- Tilhalit Location in Turkey
- Coordinates: 36°45′43″N 37°37′46″E﻿ / ﻿36.76194°N 37.62944°E
- Country: Turkey
- Province: Gaziantep
- District: Oğuzeli
- Population (2022): 195
- Time zone: UTC+3 (TRT)

= Tilhalit =

Village in Gaziantep Province, Turkey

Tilhalit, also spelled Tell Khalid (Trialeth) and officially recognized as Asmacık, is a neighbourhood in the municipality and district of Oğuzeli, Gaziantep Province, Turkey. Its population is 195 (2022). It was a fortress during the 12th century, contested at times by the Crusaders, Zengids and Ayyubids.

The village is inhabited by Abdals of the Kurular tribe.

==History==
On 29 November 1114, an earthquake devastated Tell Khalid, along with numerous other places across the region of Aleppo. It was also damaged in the 1138 Aleppo earthquake.

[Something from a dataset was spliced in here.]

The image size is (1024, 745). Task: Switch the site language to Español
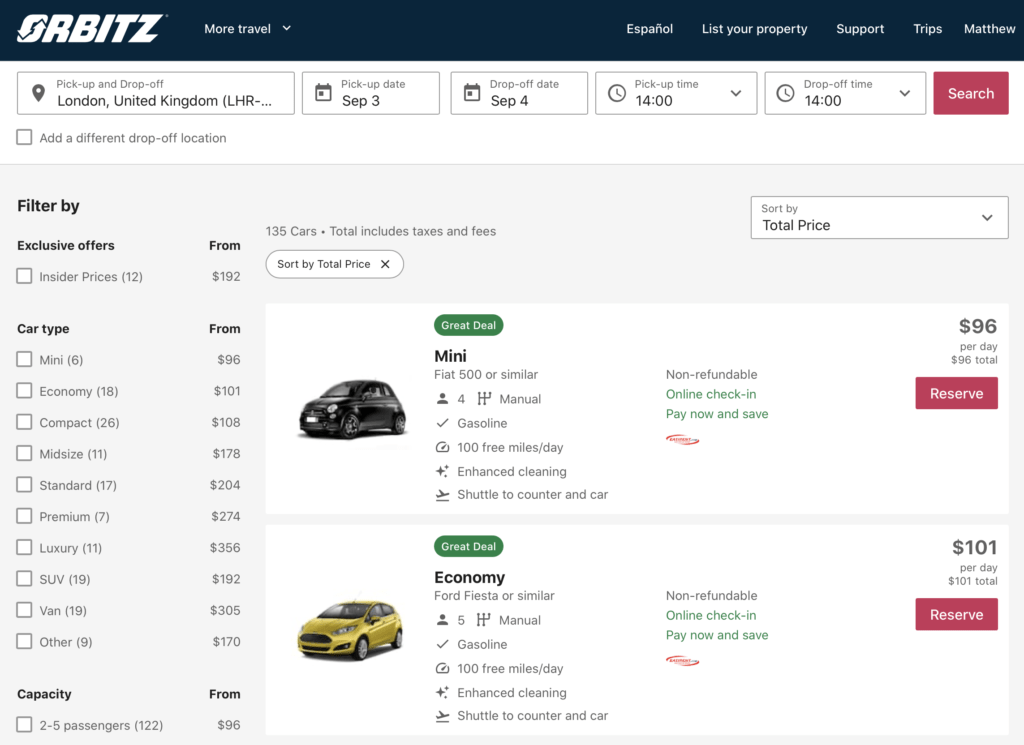[x=649, y=29]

In the autumn or winter of 1150, the village was captured by the Zengid ruler Nur ad-Din from the County of Edessa, a Crusader state, which was entirely conquered by the Zengids and other Muslim powers by July 1151. On 17 May 1183, Saladin, a former emir of Nur ad-Din, turned Ayyubid sultan, captured Tell Bashir as part of his general movement to capture Aleppo, which he besieged four days later, from the Zengids. Saladin's brother, Buri, had already been besieging Tell Khalid, but its town and fortress surrendered without fighting upon Saladin's arrival there. It was thereafter bestowed to Badr ad-Din Dildirim al-Yaruqi, the Turkmen lord of nearby Tell Bashir and ally of Saladin. He continued to hold Tell Bashir well after the death of Saladin, and into the 12th century during the latter's son az-Zahir Ghazi's rule over the Emirate of Aleppo, which included Tell Bashir. By 1218, it was firmly in the possession of az-Zahir Ghazi's son and successor, al-Aziz Muhammad. There is scant information about Tell Khalid in the historical record after the Ayyubid era.

==Bibliography==
- Ambraseys, Nicholas N. (2004). "The 12th Century Seismic Paroxysm in the Middle East: A Historical Perspective"
- Chesney, Francis Rawdon (1850). "The Expedition for the Survey of the Rivers Euphrates and Tigris"
- Humphreys, Stephen (1977). "From Saladin to the Mongols: The Ayyubids of Damascus, 1193–1260"
- Khoury, Nuha Samir (1996). "Aleppo and its Historian Kamāl al-Dīn ibn al-ʻAdīm: A Historiographical Examination of bughyat al-Ṭalab fī Taʾrīkh Ḥalab"
- Lyons, M. C. (1982). "Saladin: the Politics of the Holy War"
- Setton, Kenneth S. (1969). "A History of the Crusades: The First Hundred Years"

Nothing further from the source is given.